È il concetto che c’è dietro al velo imposto alle donne nell’Islam, se non ti copri vuol dire che stai suggerendo al tuo interlocutore la tua presunta disponibilità. E andò così anche in Italia, negli Anni Cinquanta, quando cominciarono ad arrivare in Italia le svedesi. Venivano nella Penisola d’estate, al mare, a fare dei bei bagni e a passare la stagione. E quand’erano in spiaggia si mettevano in bikini, indumento che in Italia non si era mai visto: potete immaginare il malizioso stupore, fatto di pruderìe da quattro soldi, con cui persone che avevano vissuto soltanto accanto a ragazze cresciute a pane e cattolicesimo potevano interpretare quel simbolo – sono belle, e ci stanno. Di lì, per un bikini, la nomea: le-svedesi. E tutte le grandi storie, naturalmente raccontate al bar e mai consumate, di quanto le svedesi fossero per nulla ritrose.

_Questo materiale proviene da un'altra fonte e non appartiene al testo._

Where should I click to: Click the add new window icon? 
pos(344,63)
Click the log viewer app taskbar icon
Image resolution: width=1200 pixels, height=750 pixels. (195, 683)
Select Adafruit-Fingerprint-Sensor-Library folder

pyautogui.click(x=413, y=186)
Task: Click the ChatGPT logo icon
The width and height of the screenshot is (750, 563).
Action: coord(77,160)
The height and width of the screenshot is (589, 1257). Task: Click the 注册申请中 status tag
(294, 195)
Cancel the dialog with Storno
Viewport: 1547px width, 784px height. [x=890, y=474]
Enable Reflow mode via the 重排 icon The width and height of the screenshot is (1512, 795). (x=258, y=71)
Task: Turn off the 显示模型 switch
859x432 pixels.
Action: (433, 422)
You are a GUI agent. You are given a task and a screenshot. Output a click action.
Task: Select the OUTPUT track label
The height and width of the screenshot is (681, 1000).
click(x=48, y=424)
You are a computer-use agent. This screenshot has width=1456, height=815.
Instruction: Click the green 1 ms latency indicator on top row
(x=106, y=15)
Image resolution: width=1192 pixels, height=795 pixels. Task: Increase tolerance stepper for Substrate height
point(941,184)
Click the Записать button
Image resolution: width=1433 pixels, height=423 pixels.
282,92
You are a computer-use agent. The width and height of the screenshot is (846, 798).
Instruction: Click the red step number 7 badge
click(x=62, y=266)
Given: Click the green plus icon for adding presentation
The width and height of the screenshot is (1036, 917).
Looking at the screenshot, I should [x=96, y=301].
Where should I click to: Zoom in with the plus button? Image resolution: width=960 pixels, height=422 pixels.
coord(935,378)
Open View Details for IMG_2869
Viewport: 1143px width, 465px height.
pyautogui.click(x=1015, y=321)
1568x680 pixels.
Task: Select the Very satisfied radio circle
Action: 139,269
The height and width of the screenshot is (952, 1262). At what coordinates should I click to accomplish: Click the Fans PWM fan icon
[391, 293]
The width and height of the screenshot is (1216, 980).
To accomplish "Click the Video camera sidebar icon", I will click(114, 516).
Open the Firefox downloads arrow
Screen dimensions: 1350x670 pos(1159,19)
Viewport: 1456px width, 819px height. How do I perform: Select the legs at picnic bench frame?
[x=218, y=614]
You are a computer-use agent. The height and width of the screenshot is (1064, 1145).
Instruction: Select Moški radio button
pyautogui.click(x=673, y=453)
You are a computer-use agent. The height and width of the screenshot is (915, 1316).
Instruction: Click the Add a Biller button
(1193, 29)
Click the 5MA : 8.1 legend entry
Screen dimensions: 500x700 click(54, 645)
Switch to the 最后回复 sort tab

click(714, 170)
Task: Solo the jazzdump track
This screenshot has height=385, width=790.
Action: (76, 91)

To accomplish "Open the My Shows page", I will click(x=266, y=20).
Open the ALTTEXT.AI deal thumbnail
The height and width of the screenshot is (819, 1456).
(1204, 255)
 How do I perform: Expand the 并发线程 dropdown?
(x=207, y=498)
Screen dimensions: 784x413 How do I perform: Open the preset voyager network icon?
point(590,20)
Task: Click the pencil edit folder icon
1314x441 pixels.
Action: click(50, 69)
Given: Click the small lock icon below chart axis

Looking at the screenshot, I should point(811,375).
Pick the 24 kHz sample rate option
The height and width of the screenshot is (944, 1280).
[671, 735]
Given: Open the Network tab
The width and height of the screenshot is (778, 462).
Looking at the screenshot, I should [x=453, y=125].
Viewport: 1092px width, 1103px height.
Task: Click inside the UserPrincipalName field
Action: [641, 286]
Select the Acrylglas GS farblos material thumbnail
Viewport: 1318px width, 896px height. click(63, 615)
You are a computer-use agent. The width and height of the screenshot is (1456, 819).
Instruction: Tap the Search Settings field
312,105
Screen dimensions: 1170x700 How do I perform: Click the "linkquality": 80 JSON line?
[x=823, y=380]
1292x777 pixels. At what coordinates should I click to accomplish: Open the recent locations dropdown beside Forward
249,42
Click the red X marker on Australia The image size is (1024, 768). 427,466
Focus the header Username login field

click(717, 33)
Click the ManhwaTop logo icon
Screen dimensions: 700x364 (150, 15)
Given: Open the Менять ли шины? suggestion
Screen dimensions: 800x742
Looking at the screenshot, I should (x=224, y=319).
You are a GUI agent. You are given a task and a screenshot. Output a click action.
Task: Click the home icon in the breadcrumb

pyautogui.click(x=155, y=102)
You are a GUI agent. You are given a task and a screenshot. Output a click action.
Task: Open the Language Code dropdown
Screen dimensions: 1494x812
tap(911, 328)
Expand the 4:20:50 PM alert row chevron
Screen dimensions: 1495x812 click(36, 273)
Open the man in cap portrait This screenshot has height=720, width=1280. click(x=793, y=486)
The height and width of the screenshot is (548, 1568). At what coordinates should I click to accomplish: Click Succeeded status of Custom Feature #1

Poi c’era la più bella fra tutte le svedesi, negli Anni Cinquanta, e anche lei venne in Italia. Per una ragione un poco diversa, però: lei era Ingrid Bergman, l’avrete capito. Aveva visto i film di Roberto Rossellini e se ne era innamorata. Magari si era innamorata anche di lui, chissà. Fatto sta che gli scrisse:
-
- Caro Signor Rossellini,
- Ho visto i suoi film Roma Città Aperta e Paisà, e li ho apprezzati davvero tanto. Se ha bisogno di un’attrice svedese, che parla inglese molto bene, che non ha dimenticato il suo tedesco, che non è propriamente comprensibile in francese, e che in italiano sa dire solamente “ti amo”, sono pronta a venire a fare un film con lei.
“Ti amo” glielo scrisse proprio così, in italiano, per fargli vedere che lo sapeva davvero. Naturalmente – che altro? – finì che si sposarono.